** START OF Source passage **

The way I see it, there are only two real reasons not to desire a great deal of variety. The first is because you're "playing it safe", and the second is because you're truly satisfied with very few things. I thought about the four creatures before the throne, calling out "holy, holy holy" day in and day out. They have monotony, but it's not because they're playing it safe, but because they're so taken by the glory of God, that they know nothing greater and more exciting than to exclaim praises to His name day in and day out.

I'm afraid that in my life, the majority of the time, when I go for something familiar, it is because I'm playing it safe. This isn't good. It's really difficult to screw up enchiladas. The Silver Comet trail is going to be the same in good weather when I ride it, and I know I can ride it for 80 miles at a time. Treadmills always go at the same speed, and my morning routine gives me comfort. The question I'm asking myself now is: why do I pursue Christ? Really. Why do I really pursue Christ?

I think I pursue Him because I am completely in love with Him, but there's always that little part of me that says I pursue Him because He's familiar. How can that be? Christ is so far removed from me. He's so different, and is so holy. How could he be familiar? I think it's probably sin that I feel this way, and yet, this is often how I feel. How could I possibly think of Him as familiar to me? When I begin to think of Him as familiar, I think it's because I'm not thinking of Him as being truly alive. My friend Matt often asks me "how real is God to you." Honestly, there are times when God is more real than the anything, but sometimes God seems like an old cracking canvas painting, or the cieling of the Sistine Chapel. He's two dimensional, and although he's reaching out so close, I can't quite bring myself to embrace Him. I'm not saying this is right, I'm just saying this is the way it is from time to time. Sometimes, I follow God out of duty and not out of love. There's a difference, though, between familiarity and comfortability. I hope we can be familiar without being comfortable.

There's somewhat of a natural tension here between the familiar and the removed. Christ has come to Earth, as a man. He's immanent, but transcendant. He's removed from us, but so close at the same time. He loves us, and condescended to be with us, even to the point of washing His friends' feet, and yet, He is the Conqueror in Revelation. The Horseman on the white horse. He is so loving to those who love Him, and yet so violent to those who don't. He is our Lover, and He is God. He is Emmanuel. God with us. He's a Wonderful Counselor, Mighty God, Prince of Peace, the Holy One. He is the Lion of Judah, and the Lamb that was slain. He is the Creator. God, and He died for us, calling us His friends.

** END OF Source passage **

Aim 1: Repeat the section of the essay on pursuing Christ between "The way I see" and "name day in and day out.", inclusive.
Aim 2: Pick up the essay on pursuing Christ after its final sentence and carry it forward.

** START OF Supplied data **

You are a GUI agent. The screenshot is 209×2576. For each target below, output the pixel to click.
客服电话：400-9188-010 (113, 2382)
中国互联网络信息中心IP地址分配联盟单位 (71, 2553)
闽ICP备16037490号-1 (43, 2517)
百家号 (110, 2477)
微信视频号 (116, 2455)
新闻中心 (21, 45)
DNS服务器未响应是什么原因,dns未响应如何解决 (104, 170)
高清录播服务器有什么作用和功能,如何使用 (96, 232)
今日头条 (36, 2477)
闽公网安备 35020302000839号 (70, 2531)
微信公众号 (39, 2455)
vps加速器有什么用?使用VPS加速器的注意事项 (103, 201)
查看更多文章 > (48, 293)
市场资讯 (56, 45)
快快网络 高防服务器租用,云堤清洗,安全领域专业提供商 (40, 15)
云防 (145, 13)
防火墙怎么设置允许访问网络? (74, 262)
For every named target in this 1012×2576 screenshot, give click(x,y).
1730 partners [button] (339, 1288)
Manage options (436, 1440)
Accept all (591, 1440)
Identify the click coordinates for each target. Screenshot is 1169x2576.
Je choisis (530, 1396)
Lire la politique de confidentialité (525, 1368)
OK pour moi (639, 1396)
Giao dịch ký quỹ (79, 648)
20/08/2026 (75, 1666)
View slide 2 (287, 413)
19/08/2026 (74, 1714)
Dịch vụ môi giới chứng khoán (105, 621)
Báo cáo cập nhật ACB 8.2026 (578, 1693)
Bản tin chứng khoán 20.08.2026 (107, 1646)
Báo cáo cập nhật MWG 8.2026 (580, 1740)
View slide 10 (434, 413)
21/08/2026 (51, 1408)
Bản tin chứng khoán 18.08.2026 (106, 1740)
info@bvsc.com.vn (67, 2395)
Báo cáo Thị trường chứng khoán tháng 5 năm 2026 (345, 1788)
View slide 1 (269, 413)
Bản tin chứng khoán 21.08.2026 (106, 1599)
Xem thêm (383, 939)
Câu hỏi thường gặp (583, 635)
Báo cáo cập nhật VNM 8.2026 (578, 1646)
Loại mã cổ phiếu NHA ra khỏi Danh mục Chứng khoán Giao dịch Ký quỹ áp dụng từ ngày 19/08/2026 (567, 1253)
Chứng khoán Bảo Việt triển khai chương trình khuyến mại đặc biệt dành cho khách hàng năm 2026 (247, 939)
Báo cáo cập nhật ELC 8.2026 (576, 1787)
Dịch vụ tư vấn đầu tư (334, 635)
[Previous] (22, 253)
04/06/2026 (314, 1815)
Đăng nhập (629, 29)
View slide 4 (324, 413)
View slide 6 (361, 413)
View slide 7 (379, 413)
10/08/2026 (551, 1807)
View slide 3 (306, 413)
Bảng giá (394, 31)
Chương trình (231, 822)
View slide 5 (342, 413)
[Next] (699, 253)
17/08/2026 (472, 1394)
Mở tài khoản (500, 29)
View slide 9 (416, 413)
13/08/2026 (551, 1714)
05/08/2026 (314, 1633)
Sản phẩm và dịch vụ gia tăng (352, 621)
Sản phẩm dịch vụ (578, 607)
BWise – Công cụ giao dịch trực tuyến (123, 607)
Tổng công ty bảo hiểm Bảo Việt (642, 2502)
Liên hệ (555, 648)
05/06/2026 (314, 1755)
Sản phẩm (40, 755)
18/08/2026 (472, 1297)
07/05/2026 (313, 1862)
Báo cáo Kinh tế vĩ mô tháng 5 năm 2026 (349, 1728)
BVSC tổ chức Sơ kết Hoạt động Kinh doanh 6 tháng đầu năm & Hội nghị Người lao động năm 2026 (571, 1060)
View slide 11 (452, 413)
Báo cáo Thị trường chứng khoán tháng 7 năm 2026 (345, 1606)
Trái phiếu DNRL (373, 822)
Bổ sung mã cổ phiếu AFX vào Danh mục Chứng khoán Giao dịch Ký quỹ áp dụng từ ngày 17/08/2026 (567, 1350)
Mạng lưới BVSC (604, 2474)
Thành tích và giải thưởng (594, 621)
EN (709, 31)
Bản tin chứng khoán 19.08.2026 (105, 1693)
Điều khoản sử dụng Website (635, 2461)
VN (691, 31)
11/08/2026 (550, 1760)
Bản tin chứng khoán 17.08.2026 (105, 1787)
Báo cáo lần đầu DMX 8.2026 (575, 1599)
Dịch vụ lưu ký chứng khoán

** END OF Supplied data **

Reply 1:
The way I see it, there are only two real reasons not to desire a great deal of variety. The first is because you're "playing it safe", and the second is because you're truly satisfied with very few things. I thought about the four creatures before the throne, calling out "holy, holy holy" day in and day out. They have monotony, but it's not because they're playing it safe, but because they're so taken by the glory of God, that they know nothing greater and more exciting than to exclaim praises to His name day in and day out.

Reply 2:
How can we ever be so comfortable in our familiarity? Thank God for His Son! For the death He died, that we might be able to approach God with confidence! May we be so enthralled with Him, that we can glory in the single-mindedness of our lives, keeping our eyes constantly fixed on Him. It's only in the glory of God, that we can truly seek and relish monotony. If there is one thing I do all of my days, I will praise God. Sing a new song to the King who never changes. May you rejoice all of your days in one God, one Savior, one Truth. There is only One! May you truly be satisfied in Him, and rejoice in the quiet glory of monotony!

01 March 2007

is he really holy to you?

Each of the four living creatures had six wings and was covered with eyes all around, even under his wings. Day and night they never stop saying: "Holy, holy, holy is the Lord God Almighty, who was, and is, and is to come."

-Revelation 4:8

Over the past week or so, I've been thinking alot about the book of Revelation. I was recently introduced to a teaching on the book that I haven't heard before, namely, that the book of Revelation is really seven loosely separated sections that all refer to the same thing. This idea is called progressive parallelism. There's more information at http://www.apocalipsis.org/rev-stru.htm section 6.1, but that's not my primary point. Regardless of what you believe about the book, all who believe it will no doubt be struck by the verse above. Let's look at this for a second.

The text says that these creatures, who are freakish by our standards, seeing as how they're covered with eyes everywhere, are constantly bowing down before the throne giving homage to God. Think about this. These creatures, of which we know no true parallel for on Earth, and are so different than anything else we've ever seen, are bowing down crying how holy our God is. Hebrew scholars will tell you that the triple-repetition of the word indicates the superlative importance of the text. To say something is holy is to say it is set apart, different and unique. If the word was only used once, then we would know that God is all of these things. Even if the word was used twice, we would know that he is holier than all other things. The fact that the word is used three times in succession indicates to us how different, set apart and unique God is.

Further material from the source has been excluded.